Improve Your Running Posture

While your legs power you forward and handle the ground impact, it’s important to remember your upper body. When you start to tire, upper body posture is often the first thing to go. You start to slouch, which restricts your breathing and cuts down your running efficiency. Therefore a strong core and back is absolutely essential for maintaining a good rhythm.
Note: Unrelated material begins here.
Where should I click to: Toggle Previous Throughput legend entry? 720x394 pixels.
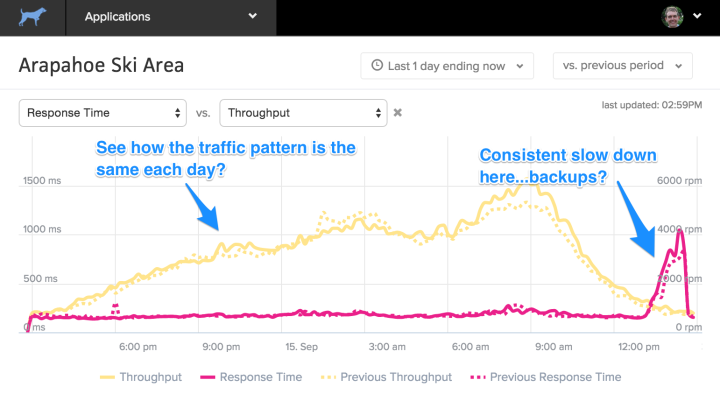tap(386, 377)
  • It helps you to maintaining an efficient running style
  • Your arms help to propel you forward and maintain a smooth running motion
  • Running upright improves your lung capacity and stride length
  • A stronger torso means you waste less energy with excessive rotation

While strength exercise helps improve upper body posture, a lot of runners back it up with zoned compression clothing. A zoned compression helps you maintain the correct running posture, opening up your chest and allowing you to take in more oxygen to feed your muscles.

The big thing to remember is ‘running tall’ – this means running at your maximum height – and keeping your back comfortably straight. It’s what coaches advocate for track and road athletes.

Here’s how to achieve the correct running posture, with the help of zoned compression clothing:

Head: Look straight ahead and keep your chin up. When your head dips, you’re more likely to start slouching.

Shoulders: Keep them low and relaxed – if you feel them creeping up and tightening up, stretch them out quickly to get rid of the tension. When you get fatigued, you might start to roll your shoulders, so make an effort to keep them level.

Arms: Your arms should swing back and forward, not across your body. Keep your elbows bent at a 90o angle to maximize efficiency.

Hands: Don’t clench your fists, since this increases tension in your upper body. Keep your hands relaxed at all times.

Torso: Keep your torso straight, so that you continue to ‘run tall’. If you start to slouch, take a deep breath and you’ll find yourself straightening up. Just maintain that improved position after you exhale.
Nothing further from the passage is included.